What the exercise asks ->
Your answer is the lines below, exactly, from the one that contains "Click the IBM logo in the header" through the one that contains "Task: Open the Resolution", both included.

========================

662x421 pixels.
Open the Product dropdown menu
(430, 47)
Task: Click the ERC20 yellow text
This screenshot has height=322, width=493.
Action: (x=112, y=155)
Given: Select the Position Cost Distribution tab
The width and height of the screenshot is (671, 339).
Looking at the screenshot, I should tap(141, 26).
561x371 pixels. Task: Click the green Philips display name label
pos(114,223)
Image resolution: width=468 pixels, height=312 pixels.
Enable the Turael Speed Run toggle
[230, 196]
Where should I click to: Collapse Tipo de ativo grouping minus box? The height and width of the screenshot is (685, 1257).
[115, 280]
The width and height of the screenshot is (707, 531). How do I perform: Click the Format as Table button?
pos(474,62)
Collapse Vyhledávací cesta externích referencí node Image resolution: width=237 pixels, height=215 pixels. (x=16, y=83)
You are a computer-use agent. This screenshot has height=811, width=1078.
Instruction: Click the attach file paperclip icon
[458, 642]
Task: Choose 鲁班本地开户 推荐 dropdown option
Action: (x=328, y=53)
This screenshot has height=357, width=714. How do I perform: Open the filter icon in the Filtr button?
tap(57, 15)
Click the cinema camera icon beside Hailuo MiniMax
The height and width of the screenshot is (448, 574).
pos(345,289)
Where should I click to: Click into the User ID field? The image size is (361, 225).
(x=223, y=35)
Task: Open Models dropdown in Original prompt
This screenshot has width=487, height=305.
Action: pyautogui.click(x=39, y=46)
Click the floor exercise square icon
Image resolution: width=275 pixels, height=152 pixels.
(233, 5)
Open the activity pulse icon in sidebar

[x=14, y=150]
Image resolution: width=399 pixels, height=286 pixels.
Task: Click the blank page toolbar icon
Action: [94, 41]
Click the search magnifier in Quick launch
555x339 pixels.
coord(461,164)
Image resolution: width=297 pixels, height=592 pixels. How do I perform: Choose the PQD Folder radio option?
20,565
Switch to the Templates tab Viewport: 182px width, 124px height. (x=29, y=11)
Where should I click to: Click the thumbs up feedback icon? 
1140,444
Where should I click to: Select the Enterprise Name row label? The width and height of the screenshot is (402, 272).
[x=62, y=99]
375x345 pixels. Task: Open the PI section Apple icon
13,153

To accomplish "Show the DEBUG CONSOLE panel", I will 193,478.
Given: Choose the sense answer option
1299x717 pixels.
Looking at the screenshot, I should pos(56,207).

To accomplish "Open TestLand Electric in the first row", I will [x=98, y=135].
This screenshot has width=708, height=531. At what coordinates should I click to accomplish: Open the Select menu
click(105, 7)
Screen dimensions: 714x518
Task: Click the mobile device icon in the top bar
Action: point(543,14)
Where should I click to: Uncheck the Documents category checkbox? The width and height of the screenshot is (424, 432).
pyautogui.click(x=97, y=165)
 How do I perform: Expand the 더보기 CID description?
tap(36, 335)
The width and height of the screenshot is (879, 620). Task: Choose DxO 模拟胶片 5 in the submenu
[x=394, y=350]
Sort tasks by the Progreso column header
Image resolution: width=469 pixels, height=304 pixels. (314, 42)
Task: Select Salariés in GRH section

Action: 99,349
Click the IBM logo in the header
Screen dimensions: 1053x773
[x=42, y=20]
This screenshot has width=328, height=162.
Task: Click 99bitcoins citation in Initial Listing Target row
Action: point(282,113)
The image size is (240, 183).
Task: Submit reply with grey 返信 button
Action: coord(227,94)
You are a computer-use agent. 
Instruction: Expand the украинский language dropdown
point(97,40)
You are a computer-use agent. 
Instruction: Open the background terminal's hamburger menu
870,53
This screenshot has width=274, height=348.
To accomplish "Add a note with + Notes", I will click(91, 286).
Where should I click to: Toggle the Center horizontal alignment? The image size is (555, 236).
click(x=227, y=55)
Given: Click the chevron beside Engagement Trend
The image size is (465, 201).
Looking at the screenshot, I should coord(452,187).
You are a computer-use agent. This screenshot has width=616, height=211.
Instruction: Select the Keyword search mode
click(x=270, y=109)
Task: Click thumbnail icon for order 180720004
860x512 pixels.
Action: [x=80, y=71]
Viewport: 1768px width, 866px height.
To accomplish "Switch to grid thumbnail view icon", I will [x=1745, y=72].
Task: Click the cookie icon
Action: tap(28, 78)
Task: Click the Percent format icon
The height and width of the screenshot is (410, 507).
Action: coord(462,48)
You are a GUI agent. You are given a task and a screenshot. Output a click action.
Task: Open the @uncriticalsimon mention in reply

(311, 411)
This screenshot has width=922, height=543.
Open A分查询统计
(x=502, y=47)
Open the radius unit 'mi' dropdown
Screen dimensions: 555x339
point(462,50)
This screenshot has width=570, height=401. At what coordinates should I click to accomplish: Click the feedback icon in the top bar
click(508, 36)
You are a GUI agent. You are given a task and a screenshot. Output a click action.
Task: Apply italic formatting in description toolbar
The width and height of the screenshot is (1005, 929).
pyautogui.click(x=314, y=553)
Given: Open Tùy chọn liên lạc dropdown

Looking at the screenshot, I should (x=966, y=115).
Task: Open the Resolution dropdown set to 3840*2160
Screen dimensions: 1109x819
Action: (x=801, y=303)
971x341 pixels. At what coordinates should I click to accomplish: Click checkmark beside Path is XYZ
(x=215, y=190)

========================

Solution to this exercise ->
Click the IBM logo in the header
Screen dimensions: 1053x773
[x=42, y=20]
This screenshot has width=328, height=162.
Task: Click 99bitcoins citation in Initial Listing Target row
Action: point(282,113)
The image size is (240, 183).
Task: Submit reply with grey 返信 button
Action: coord(227,94)
You are a computer-use agent. 
Instruction: Expand the украинский language dropdown
point(97,40)
You are a computer-use agent. 
Instruction: Open the background terminal's hamburger menu
870,53
This screenshot has width=274, height=348.
To accomplish "Add a note with + Notes", I will click(91, 286).
Where should I click to: Toggle the Center horizontal alignment? The image size is (555, 236).
click(x=227, y=55)
Given: Click the chevron beside Engagement Trend
The image size is (465, 201).
Looking at the screenshot, I should coord(452,187).
You are a computer-use agent. This screenshot has width=616, height=211.
Instruction: Select the Keyword search mode
click(x=270, y=109)
Task: Click thumbnail icon for order 180720004
860x512 pixels.
Action: [x=80, y=71]
Viewport: 1768px width, 866px height.
To accomplish "Switch to grid thumbnail view icon", I will [x=1745, y=72].
Task: Click the cookie icon
Action: tap(28, 78)
Task: Click the Percent format icon
The height and width of the screenshot is (410, 507).
Action: coord(462,48)
You are a GUI agent. You are given a task and a screenshot. Output a click action.
Task: Open the @uncriticalsimon mention in reply

(311, 411)
This screenshot has width=922, height=543.
Open A分查询统计
(x=502, y=47)
Open the radius unit 'mi' dropdown
Screen dimensions: 555x339
point(462,50)
This screenshot has width=570, height=401. At what coordinates should I click to accomplish: Click the feedback icon in the top bar
click(508, 36)
You are a GUI agent. You are given a task and a screenshot. Output a click action.
Task: Apply italic formatting in description toolbar
The width and height of the screenshot is (1005, 929).
pyautogui.click(x=314, y=553)
Given: Open Tùy chọn liên lạc dropdown

Looking at the screenshot, I should (x=966, y=115).
Task: Open the Resolution dropdown set to 3840*2160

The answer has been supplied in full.